Safa ise Nemrud’ların, Şeddat’ların, Firavun’ların mirasıdır. Bir kula üst üste safa geliyorsa, işte o zaman korkulur.

İbtilâlı olana acımayın, ibtilâsız olana acıyın. Mevlâ sevdiği ile meşgul olur, sevmediği ile olmaz.

Bazı cefâlar insanın saâdet-i ebediyesini bile kurtarmaya vesile olur, bazı sefâlar ise cefâya müncer olur.

Bunun için fazla derine gitmemeli, takdire râzı olmalıdır.

Hazret-i Ali -radiyallahu anh- Efendimiz buyururlar ki:


“Hayatın önüne çıkardığı müşkül hadiselere sabır ve tahammül et, onları hiç kimseden bilme, hiç kimseye karşı kalbinde buğz ve düşmanlık besleme. Hiç kimseye sertlik gösterme. Böylece hareket edersen, önüne çıkacak bütün engelleri yenersin ve kâmil bir insan olursun.”



 

SözDüŞü

Banned





Allah-u Teâlâ’nın bütün sevgilileri yakınlığı cefâda buldular, ilâhî rahmete ibtilâ ile kavuştular.

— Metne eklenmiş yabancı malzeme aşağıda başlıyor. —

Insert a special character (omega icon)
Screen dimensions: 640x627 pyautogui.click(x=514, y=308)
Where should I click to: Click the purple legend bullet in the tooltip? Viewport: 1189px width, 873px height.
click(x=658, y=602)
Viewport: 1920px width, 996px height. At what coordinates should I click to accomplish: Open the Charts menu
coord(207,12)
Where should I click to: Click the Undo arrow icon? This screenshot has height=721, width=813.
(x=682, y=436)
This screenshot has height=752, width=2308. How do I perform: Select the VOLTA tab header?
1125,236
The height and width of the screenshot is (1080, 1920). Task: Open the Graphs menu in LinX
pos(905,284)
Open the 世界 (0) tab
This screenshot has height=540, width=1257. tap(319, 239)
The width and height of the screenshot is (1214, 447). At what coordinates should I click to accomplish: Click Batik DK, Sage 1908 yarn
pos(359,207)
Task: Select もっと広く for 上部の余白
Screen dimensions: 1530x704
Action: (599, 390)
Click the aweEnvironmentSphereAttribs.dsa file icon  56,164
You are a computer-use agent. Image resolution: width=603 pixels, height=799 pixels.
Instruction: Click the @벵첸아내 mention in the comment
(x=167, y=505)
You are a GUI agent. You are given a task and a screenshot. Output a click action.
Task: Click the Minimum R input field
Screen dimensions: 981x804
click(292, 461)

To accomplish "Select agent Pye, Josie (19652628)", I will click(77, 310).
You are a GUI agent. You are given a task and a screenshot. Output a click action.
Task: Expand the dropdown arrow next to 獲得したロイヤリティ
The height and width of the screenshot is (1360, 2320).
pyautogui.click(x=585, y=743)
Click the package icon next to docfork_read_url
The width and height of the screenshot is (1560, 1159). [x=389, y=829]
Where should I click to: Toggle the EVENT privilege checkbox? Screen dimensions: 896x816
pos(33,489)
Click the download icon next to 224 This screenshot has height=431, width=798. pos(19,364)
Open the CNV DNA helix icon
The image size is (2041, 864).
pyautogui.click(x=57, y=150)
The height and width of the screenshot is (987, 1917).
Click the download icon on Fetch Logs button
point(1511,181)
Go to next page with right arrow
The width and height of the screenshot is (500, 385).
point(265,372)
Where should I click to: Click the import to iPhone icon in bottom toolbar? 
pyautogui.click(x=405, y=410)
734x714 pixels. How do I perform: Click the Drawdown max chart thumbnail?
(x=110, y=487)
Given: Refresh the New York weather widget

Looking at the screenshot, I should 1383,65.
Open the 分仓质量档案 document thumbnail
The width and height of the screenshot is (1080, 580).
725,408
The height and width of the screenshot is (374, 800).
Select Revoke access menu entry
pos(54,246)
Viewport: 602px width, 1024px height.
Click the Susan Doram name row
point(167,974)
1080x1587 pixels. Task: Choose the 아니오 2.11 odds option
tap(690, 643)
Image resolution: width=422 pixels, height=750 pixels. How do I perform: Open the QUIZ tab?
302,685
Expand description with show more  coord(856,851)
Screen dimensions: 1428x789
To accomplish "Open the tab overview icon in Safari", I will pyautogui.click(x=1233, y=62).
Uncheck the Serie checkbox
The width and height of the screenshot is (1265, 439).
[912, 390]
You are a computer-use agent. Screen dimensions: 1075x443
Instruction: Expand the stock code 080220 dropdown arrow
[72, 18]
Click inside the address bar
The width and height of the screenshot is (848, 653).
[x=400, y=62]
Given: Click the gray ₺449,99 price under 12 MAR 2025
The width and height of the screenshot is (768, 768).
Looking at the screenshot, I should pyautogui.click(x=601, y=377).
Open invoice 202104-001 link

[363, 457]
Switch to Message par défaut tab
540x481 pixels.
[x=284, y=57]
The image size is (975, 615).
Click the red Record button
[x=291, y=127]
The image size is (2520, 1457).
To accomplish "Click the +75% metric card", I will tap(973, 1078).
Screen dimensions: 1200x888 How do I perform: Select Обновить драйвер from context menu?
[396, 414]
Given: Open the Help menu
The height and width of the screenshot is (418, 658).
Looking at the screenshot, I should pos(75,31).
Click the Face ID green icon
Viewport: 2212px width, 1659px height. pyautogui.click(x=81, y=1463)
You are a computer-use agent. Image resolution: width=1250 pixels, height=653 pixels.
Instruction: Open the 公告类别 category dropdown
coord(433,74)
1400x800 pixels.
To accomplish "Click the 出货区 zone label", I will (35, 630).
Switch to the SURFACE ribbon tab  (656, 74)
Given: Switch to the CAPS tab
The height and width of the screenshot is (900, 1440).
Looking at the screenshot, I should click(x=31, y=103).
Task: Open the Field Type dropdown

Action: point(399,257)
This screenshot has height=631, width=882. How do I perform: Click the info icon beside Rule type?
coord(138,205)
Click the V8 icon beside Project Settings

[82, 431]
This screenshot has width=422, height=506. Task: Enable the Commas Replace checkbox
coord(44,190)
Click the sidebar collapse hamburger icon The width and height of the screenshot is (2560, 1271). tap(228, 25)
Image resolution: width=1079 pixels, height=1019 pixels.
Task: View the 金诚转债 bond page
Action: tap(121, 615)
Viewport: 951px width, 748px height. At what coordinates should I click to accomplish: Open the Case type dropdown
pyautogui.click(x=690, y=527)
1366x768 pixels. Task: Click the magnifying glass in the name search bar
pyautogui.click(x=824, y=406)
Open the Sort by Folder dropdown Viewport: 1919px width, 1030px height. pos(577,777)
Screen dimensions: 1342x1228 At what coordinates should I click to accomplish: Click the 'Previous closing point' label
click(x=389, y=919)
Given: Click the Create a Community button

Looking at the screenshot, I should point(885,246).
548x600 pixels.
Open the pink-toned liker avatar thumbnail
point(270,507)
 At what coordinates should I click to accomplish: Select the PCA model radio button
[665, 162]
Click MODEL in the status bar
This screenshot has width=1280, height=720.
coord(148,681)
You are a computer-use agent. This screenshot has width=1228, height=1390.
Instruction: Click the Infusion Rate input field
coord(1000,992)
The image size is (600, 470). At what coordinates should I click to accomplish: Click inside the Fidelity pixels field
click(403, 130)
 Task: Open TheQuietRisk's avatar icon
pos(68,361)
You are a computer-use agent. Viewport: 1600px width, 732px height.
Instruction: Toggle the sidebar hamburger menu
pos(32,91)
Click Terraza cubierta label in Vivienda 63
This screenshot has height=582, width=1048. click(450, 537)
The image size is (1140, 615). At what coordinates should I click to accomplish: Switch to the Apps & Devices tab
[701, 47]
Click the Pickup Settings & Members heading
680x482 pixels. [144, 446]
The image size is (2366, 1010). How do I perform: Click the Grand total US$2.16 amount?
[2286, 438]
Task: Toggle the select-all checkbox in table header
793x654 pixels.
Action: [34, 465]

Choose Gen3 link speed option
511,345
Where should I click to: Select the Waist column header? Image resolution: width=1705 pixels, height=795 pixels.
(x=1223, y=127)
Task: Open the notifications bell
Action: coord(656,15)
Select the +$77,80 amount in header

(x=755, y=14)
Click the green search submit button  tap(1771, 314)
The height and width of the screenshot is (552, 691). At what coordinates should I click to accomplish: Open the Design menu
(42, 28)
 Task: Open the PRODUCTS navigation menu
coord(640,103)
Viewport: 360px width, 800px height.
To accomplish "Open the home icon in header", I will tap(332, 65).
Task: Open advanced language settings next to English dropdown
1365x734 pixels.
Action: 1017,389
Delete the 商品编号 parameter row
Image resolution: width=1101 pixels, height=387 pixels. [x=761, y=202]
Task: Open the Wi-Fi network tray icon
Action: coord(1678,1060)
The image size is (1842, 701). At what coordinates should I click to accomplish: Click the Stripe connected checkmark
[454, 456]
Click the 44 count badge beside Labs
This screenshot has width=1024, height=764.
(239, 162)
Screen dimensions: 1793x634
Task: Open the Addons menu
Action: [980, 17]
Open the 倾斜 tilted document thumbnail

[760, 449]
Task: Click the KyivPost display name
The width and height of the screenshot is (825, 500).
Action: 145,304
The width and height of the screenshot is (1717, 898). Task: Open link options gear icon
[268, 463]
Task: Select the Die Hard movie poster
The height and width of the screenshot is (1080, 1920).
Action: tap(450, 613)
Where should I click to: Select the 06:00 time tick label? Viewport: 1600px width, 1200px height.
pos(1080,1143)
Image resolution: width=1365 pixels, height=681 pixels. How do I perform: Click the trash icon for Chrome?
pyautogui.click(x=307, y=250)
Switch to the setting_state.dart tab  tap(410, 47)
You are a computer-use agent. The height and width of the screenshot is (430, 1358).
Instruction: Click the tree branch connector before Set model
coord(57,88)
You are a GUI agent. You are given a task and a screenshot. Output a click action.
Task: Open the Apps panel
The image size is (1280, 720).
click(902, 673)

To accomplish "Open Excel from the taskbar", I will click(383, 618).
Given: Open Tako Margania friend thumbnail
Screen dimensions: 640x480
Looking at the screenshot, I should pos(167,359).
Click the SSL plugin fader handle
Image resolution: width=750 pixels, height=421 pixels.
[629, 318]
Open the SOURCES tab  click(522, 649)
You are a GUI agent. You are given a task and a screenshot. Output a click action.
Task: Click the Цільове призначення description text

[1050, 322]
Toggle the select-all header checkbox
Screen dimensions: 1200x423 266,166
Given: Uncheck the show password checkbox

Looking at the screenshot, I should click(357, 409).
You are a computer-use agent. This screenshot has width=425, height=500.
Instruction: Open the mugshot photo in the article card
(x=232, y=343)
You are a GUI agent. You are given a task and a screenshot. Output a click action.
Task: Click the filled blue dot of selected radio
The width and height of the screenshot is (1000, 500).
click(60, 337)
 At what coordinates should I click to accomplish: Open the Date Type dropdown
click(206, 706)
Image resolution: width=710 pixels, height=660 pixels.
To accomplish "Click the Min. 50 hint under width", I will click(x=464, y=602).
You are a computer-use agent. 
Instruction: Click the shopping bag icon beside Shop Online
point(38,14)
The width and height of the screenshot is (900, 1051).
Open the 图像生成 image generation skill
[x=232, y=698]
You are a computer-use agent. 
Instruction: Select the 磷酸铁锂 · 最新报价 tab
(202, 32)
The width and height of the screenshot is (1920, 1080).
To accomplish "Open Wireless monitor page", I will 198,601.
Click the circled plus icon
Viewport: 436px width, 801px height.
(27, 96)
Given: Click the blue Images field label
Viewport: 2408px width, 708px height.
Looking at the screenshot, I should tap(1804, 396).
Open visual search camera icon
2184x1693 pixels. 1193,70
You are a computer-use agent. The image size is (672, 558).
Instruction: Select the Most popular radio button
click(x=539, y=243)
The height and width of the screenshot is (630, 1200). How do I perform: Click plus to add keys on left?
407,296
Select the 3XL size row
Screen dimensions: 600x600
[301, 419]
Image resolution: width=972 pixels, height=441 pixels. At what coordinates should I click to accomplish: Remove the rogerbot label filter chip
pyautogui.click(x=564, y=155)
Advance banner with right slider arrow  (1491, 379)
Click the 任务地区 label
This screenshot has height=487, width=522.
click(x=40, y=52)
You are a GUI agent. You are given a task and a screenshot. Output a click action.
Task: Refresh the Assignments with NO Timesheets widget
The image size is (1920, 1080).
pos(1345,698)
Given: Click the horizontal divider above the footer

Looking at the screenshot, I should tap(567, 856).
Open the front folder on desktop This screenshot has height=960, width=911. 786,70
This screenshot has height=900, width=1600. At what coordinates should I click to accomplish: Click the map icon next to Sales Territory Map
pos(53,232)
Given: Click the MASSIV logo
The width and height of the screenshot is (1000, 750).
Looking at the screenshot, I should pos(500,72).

İbrahim Aleyhisselâm bu rahmeti ateşin içinde buldu.

Yakup Aleyhisselâm Kenan illerinde evlat hasretiyle ah ederken buldu.

Yusuf Aleyhisselâm kuyuda buldu, zindanda buldu.

Yunus Aleyhisselâm balığın karnında, karanlıklar içinde buldu.

Eyyub Aleyhisselâm hasta iken buldu.

Ashâb-ı Kehf saraylarda bulamadıkları bu rahmeti mağarada buldular.

Allah-u Teâlâ’nın biricik Habibi -sallallahu aleyhi ve sellem- Sıddık-ı Ekber -radiyallahu anh- ile beraber sığındıkları mağarada buldular.

Ey kardeş! Onlar burada buldular, sen nerede arıyorsun?